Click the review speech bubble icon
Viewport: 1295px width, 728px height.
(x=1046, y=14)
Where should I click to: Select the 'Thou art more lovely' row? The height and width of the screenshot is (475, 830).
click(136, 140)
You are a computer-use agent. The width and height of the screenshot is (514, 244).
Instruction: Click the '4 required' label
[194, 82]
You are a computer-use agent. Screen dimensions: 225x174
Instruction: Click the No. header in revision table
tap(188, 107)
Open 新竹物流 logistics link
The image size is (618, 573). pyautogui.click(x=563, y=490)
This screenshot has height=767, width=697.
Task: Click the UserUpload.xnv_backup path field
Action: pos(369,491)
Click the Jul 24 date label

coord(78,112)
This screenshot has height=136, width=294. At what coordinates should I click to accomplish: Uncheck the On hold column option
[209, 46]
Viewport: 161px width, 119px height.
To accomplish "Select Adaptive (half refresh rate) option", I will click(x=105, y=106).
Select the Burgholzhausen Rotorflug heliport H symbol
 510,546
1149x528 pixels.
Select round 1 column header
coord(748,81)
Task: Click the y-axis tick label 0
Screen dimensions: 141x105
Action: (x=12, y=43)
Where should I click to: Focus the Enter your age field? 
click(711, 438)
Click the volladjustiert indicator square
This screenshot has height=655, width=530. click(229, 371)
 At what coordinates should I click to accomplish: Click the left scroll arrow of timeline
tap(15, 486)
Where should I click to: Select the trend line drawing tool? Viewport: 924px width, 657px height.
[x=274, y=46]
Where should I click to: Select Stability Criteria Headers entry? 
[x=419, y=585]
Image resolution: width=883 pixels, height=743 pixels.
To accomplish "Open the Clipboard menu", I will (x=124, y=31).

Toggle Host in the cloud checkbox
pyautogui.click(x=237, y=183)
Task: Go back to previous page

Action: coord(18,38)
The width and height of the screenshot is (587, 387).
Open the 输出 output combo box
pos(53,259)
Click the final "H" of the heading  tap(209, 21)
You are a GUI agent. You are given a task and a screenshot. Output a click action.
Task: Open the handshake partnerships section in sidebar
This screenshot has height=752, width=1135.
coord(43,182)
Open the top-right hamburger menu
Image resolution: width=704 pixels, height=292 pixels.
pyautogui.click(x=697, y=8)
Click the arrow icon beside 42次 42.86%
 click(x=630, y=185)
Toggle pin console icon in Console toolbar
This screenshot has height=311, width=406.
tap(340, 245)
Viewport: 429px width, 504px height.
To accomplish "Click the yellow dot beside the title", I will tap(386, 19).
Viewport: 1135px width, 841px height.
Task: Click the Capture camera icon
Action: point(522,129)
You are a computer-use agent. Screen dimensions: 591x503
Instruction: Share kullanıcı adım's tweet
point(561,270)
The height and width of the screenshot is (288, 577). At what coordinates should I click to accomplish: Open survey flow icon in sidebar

----------------

● **What you need to do**:
Where the line containing "You are a computer-use agent. Screen dimensions: 591x503" appears, start copying, and go on exactly through the last line of the data.

● **Solution to this problem**:
You are a computer-use agent. Screen dimensions: 591x503
Instruction: Share kullanıcı adım's tweet
point(561,270)
The height and width of the screenshot is (288, 577). At what coordinates should I click to accomplish: Open survey flow icon in sidebar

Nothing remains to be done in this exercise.